Important South Africa and International Art
Live Auction, 23 May 2016
Evening Sale
Incl. Buyer's Premium & VAT
About this Item
signed twice, dated 2002/3 and inscribed with the title on the reverse
Notes
Priests feature frequently in the work of Robert Hodgins among the businessmen in striped suits, military men and other representatives of institutional power. They form part of what Sue Williamson refers to as Hodgins’ ‘retinue of fools for mocking’1. Hodgins seems to have an endless capacity for satirising these men, derived from the Ubu figure that appears in so much of his work. Kendell Geers notes: ‘Behind the pin stripes and the dark suit lurk the lurid ogres of rampant convention, the sloths of greed and the priests of emotional apathy.’2
Just such a priest haunts the scene in Mexico: Priest, Wife, Midwife, appearing ‘as both witness and emblem, to represent the presence of evil’3, as Michael Godby describes the role of the Ubu figure.
The ambiguity of the scene – is it the birth or death of a child? – is central to Hodgins’ technique, expressed also in its formal dimension. Geers refers to ‘the hide-and-seek play of forms’4 in Hodgins’ work. He calls Hodgins’ method of working ‘image divination’5, because he allowed the forms he painted ‘slowly [to materialise] with neither premeditation or preemptiveness’6 from the paint itself.
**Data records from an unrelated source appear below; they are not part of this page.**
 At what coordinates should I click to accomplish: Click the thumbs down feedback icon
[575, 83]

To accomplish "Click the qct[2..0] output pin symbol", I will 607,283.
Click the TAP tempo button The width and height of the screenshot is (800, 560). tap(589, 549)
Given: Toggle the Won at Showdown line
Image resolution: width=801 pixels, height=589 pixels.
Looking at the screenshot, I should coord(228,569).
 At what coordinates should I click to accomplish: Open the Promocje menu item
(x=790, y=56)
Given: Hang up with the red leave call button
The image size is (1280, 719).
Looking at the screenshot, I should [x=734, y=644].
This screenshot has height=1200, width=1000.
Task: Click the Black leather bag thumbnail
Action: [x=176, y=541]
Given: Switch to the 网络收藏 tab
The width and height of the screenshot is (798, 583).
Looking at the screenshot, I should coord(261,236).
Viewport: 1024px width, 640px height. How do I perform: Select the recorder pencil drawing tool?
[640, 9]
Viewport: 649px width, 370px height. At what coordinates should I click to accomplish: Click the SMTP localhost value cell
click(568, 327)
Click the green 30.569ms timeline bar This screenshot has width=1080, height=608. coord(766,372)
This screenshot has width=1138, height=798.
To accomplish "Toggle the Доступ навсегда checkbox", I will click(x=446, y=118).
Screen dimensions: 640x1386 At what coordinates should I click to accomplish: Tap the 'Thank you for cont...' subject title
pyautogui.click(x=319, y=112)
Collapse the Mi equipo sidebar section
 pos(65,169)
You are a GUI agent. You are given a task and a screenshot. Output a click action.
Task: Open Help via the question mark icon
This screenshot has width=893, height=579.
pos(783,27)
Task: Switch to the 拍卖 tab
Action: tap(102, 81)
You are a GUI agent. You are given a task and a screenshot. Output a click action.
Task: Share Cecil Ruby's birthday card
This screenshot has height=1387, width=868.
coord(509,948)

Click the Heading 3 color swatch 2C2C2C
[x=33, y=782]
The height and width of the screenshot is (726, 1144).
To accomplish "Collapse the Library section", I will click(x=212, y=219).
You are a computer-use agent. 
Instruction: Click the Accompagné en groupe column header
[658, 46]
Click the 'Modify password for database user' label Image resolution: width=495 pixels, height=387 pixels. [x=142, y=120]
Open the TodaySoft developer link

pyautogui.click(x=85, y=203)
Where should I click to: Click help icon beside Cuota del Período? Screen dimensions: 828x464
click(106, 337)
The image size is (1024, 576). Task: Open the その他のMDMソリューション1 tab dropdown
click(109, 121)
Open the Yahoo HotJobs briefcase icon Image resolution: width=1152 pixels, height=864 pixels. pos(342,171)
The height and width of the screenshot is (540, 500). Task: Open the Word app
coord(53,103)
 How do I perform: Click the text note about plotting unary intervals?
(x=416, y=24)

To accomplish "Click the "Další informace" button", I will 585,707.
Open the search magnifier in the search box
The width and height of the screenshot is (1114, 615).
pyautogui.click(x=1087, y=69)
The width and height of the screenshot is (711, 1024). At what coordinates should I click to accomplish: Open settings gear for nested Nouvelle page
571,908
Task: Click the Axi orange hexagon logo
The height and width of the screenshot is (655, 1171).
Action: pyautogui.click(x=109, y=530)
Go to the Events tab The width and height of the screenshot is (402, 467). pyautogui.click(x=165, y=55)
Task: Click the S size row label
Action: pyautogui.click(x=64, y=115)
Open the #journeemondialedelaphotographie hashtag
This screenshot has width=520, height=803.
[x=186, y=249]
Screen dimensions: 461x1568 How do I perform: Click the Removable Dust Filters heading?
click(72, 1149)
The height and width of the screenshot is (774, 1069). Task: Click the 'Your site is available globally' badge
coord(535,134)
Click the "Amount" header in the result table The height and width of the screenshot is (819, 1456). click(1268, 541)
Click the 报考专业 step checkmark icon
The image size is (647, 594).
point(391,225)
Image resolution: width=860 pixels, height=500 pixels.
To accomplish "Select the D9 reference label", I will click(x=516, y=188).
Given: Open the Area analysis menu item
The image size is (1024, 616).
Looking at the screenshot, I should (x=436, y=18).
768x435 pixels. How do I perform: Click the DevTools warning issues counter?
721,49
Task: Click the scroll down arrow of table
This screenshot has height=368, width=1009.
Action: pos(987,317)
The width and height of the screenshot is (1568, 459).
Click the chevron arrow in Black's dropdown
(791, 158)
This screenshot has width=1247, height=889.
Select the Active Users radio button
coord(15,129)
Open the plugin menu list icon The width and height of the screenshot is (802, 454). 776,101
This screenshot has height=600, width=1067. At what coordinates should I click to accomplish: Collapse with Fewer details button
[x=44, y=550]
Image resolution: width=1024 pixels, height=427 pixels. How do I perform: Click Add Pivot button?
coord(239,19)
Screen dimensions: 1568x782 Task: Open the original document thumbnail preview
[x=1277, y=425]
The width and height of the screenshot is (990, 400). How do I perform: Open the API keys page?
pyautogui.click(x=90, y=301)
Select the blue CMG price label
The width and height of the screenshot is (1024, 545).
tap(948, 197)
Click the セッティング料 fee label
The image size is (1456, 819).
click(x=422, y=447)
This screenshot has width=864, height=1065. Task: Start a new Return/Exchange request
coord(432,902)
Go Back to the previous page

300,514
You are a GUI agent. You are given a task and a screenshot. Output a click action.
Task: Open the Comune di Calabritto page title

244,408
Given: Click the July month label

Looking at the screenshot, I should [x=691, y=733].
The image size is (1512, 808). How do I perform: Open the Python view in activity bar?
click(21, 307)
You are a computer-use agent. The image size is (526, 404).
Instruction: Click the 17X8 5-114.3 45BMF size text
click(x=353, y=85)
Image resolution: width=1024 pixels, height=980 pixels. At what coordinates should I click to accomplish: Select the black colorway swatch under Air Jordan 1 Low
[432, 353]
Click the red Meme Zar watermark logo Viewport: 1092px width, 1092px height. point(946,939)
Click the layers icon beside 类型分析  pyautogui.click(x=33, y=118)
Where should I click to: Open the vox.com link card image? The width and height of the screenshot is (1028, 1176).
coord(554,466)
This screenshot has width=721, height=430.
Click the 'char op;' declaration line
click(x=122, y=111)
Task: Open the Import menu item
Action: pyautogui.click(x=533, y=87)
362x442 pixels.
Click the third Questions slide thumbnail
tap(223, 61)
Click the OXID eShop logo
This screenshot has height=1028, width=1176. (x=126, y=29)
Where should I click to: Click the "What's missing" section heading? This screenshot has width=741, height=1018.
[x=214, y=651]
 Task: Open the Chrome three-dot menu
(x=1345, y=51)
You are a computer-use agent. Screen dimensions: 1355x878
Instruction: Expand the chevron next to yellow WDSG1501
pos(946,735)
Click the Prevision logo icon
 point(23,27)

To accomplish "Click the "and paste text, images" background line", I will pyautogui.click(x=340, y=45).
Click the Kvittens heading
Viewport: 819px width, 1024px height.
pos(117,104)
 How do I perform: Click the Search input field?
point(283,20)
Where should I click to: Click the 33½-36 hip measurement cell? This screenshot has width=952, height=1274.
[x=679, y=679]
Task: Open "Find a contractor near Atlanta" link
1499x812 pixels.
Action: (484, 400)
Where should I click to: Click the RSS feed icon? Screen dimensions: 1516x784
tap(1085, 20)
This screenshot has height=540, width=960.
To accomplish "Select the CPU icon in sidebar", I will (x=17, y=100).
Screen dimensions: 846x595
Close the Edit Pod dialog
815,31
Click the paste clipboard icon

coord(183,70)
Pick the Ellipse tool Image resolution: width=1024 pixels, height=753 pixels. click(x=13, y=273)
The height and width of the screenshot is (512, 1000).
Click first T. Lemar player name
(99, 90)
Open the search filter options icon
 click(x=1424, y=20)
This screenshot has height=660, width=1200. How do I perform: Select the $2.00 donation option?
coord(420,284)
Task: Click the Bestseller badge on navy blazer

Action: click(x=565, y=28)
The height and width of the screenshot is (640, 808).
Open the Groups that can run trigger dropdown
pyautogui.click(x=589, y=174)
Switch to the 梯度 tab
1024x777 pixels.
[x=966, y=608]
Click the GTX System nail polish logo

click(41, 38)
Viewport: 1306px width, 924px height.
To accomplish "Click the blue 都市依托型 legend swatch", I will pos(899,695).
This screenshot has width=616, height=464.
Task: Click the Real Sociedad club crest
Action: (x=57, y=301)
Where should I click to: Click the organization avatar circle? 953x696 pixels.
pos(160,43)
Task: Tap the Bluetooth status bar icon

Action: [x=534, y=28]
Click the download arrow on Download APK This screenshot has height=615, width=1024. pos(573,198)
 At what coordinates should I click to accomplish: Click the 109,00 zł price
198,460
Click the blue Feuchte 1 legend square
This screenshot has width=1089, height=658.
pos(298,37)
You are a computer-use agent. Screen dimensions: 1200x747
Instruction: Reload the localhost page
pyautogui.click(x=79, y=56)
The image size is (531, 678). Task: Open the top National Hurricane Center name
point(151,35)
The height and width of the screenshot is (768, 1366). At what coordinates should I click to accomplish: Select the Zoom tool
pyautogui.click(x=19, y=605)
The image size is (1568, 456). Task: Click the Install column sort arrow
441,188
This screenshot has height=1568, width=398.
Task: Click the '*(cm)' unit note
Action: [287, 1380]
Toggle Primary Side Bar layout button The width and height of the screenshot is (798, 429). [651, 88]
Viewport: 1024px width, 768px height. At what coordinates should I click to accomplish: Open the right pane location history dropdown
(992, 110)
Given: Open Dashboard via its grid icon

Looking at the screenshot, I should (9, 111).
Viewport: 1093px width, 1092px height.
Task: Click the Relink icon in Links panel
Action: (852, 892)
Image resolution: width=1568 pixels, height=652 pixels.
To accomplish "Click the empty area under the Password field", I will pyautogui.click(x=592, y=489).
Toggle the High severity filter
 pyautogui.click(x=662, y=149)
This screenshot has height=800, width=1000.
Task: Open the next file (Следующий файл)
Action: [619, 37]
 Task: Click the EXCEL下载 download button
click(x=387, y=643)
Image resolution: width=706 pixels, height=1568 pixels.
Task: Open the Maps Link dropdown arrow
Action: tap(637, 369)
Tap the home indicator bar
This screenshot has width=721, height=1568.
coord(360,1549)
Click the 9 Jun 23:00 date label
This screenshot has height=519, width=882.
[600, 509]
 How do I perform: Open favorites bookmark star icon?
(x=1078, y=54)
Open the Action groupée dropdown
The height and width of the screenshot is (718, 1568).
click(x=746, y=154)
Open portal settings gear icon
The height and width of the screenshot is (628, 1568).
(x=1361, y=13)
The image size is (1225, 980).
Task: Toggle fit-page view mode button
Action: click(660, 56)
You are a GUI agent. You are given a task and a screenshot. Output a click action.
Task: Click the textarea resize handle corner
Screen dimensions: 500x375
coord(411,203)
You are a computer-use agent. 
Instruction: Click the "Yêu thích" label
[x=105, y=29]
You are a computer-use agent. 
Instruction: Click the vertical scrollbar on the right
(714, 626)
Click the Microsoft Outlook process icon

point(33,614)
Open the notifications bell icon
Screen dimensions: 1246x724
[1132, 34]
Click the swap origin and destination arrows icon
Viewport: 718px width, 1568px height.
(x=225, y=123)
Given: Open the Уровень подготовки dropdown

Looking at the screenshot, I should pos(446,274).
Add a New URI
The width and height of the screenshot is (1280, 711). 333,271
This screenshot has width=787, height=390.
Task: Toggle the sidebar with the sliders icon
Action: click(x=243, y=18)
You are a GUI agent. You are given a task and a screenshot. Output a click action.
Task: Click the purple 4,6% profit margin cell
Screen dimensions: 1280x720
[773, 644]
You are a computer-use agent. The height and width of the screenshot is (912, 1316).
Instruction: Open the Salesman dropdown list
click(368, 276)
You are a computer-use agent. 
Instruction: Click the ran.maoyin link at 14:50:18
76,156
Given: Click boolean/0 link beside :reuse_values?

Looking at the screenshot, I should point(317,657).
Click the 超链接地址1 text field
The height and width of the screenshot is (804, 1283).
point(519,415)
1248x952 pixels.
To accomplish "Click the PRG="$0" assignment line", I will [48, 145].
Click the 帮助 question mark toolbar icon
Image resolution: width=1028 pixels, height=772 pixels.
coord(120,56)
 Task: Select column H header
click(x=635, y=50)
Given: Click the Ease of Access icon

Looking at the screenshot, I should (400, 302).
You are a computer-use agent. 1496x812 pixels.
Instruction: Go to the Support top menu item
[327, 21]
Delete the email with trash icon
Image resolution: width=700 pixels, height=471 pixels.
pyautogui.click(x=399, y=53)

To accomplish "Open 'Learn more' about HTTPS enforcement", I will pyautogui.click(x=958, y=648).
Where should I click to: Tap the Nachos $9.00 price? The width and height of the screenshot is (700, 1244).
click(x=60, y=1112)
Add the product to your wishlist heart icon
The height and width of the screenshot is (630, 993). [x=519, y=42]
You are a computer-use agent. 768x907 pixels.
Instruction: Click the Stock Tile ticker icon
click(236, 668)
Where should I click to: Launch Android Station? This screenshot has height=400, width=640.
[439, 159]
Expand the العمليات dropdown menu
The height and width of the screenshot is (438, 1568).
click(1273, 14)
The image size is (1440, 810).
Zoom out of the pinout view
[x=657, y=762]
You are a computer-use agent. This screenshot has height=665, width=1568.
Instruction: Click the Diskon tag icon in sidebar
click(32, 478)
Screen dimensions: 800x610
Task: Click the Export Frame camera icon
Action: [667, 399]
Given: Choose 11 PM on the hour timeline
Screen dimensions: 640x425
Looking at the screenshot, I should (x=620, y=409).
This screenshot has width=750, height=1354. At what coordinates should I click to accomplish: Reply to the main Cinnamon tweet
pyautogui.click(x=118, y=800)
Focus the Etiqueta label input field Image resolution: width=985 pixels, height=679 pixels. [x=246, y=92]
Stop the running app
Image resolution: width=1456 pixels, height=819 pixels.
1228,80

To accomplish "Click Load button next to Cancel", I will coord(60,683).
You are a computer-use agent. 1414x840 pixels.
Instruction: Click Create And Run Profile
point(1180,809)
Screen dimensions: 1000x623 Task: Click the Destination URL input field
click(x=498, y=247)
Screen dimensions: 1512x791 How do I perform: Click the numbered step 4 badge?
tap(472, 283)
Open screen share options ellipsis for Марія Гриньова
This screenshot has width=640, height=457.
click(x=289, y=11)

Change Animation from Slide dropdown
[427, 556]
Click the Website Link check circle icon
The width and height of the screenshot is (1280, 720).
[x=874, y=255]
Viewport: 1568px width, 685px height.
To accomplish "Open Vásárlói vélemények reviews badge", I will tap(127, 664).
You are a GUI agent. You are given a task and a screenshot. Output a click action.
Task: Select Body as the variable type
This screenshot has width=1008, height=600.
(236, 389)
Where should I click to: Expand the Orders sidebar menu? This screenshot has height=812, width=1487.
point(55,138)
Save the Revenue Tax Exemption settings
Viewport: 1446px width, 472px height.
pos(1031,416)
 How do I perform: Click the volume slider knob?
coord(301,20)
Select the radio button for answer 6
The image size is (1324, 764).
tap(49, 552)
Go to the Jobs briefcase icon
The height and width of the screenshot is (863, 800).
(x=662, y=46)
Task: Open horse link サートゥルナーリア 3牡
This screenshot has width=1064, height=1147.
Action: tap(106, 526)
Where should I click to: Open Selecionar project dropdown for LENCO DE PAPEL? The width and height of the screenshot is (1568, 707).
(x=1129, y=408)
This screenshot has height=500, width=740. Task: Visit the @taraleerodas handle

The curtains in the scene are reminiscent of stage curtains, suggesting ‘a theatre of paint’7 that is as much about painting as about the purported subject matter. The bands and blocks of colour in the background resemble the explorations of colour and form in the works of artists like Mark Rothko or Gerhard Richter. Geers points out: ‘Where Gerard Richter explores the mechanics of expression through the convention of paint, Hodgins explores the mechanics of paint through the convention of expression.’8
This doubling of abstraction and representation allows spontaneous associations to spring up in the viewer’s mind through the distortions and the performative dimension of Hodgins’ works. Brenda Atkinson notes, ‘Hodgins’ genius is in his ability to produce chillingly effective visual instances of the archetypal unconscious’9 Mexico: Priest, Wife Midwife certainly is one such instance.
1 Sue Williamson. (2009) ‘Robert Hodgins’ in South African Art Now, New York: Collins Design. Page 186.
2 Kendell Geers. (2002) ‘Undiscovered at 82’ in Robert Hodgins, Cape Town: Tafelberg Publishers. Page 67.
3 Michael Godby. (2002) ‘The Old Man Mad About Painting’ inRobert Hodgins, Cape Town: Tafelberg Publishers. Page 77.
4 Kendell Geers. (2002) ‘Undiscovered at 82’ in Robert Hodgins, Cape Town: Tafelberg Publishers. Page 67.
5 Ibid. Page 66.
6 Ibid. Page 63-4.
7 Ibid. Page 67.
8 Ibid. Page 68.
9 Brenda Atkinson. (2002) ‘Old Loves, New Affairs’ in Robert Hodgins, Cape Town: Tafelberg Publishers. Page 17.